Charlie Hebdo Shooting: World's Newspapers React With Front-Page Cartoons, Coverage In Support Of Paris Magazine
Newspapers around the world devoted their front page to Charlie Hebdo Thursday with stories, graphics and editorials denouncing the massacre at the Paris magazine. The Wednesday attack on the French magazine's office left 12 dead, including editor Stephane "Charb" Charbonnier and cartoonists Georges Wolinski, Bernard "Tignous" Verlhac and Jean "Cabu" Cabut. Charlie Hebdo was allegedly targeted for its cartoons mocking Islam.
French newspapers made strong statements about the incident Thursday, with several choosing to black out their front pages. It dominated the home page of Le Monde, which compared the slaughter to the Sept. 11, 2001, attacks in the United States. An editorial called the deceased "soldiers of liberty ... dead for drawings" and urged France to unite against the violence and protect freedom.

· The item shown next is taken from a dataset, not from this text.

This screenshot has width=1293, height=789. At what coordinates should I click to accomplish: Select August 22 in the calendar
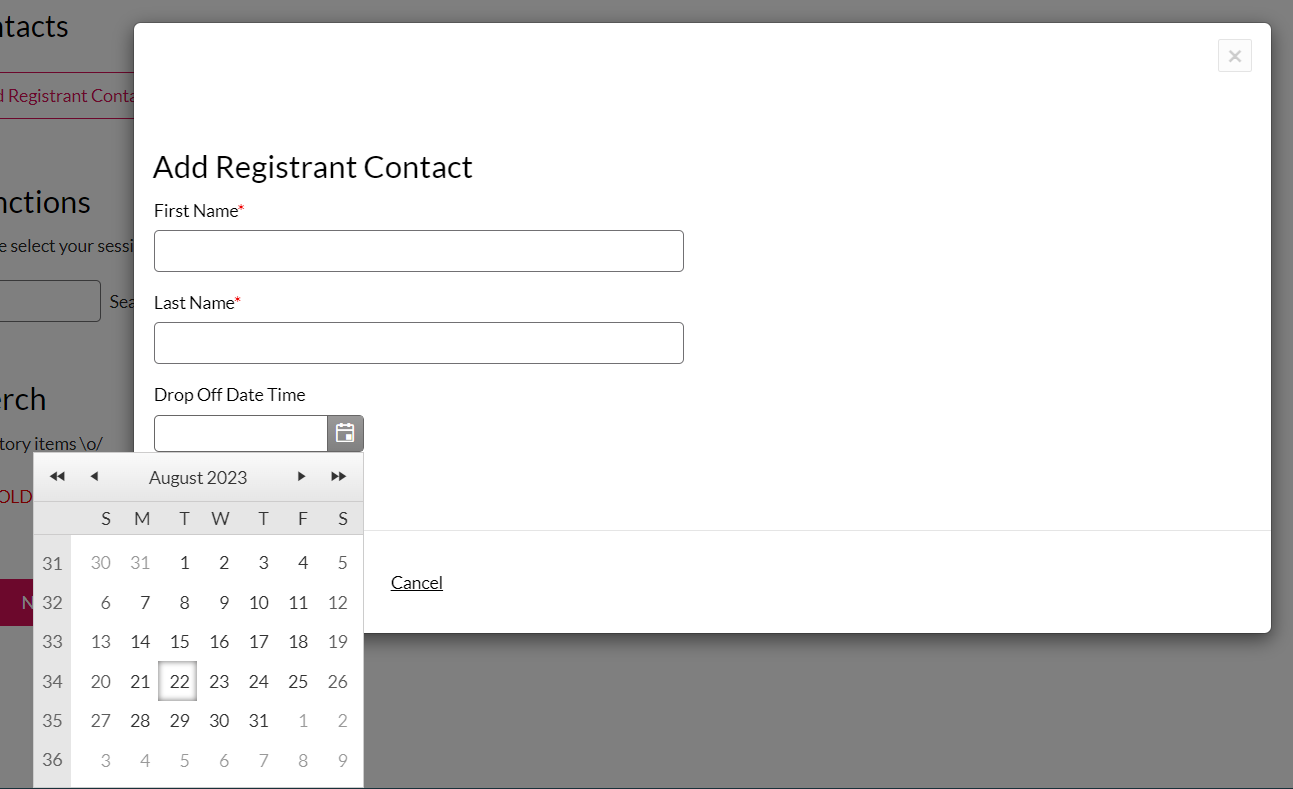[179, 682]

A black banner reading "We are all Charlie" stretched across the Libération paper's website. Its editorial drove that point home, saying, "They missed their shot. Charlie will live, thanks to his readers, Charlie will live in the spirit of us all. ... By killing our friends, they battered us, but they fortified us," according to a loose translation.
L'Humanité devoted its entire home page to the shooting, with individual obituaries for Wolinski, Charb, Cabu and Tignous, as well as news stories reported from the streets of Paris. Its main image was the back "Je suis Charlie" image with superimposed text from the paper's director, Patrick Le Hyaric, saying "We mourn our colleagues, friends, comrades." Its editorial condemned the "barbarian" attacks on the journalists, saying, "Faced with war machines, they only had their pens in defense."

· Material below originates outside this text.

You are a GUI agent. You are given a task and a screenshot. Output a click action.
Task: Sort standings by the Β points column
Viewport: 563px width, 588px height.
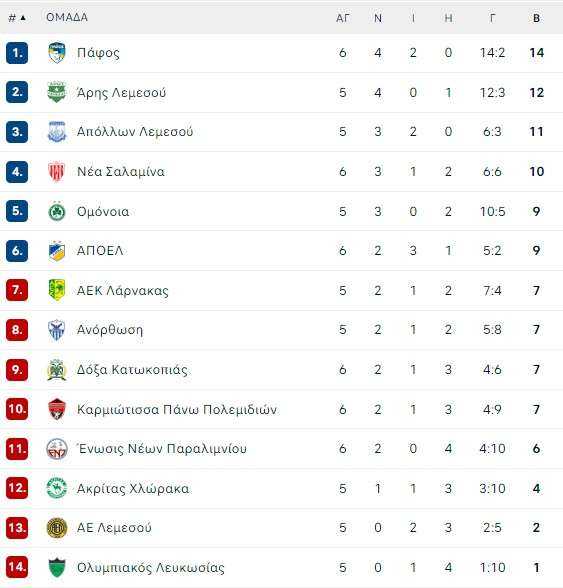coord(536,18)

La Croix and Le Figaro focused their coverage on reactions to the shooting. Both prominently featured stories about the social media movement #JeSuisCharlie, with the latter calling it "three words to symbolize the emotion of a planet." Le Figaro also included Charb's words as its quote of the day: "I'd rather die standing than live on my knees."
Outside of France, almost every major newspaper in Europe put the Charlie Hebdo shooting on its front page, with many reprinting the satirical magazine's cartoons or designing special covers about the incident. South American media outlets devoted slightly less coverage to the event, but Asian publications printed the least about the events, largely featuring stories about other topics.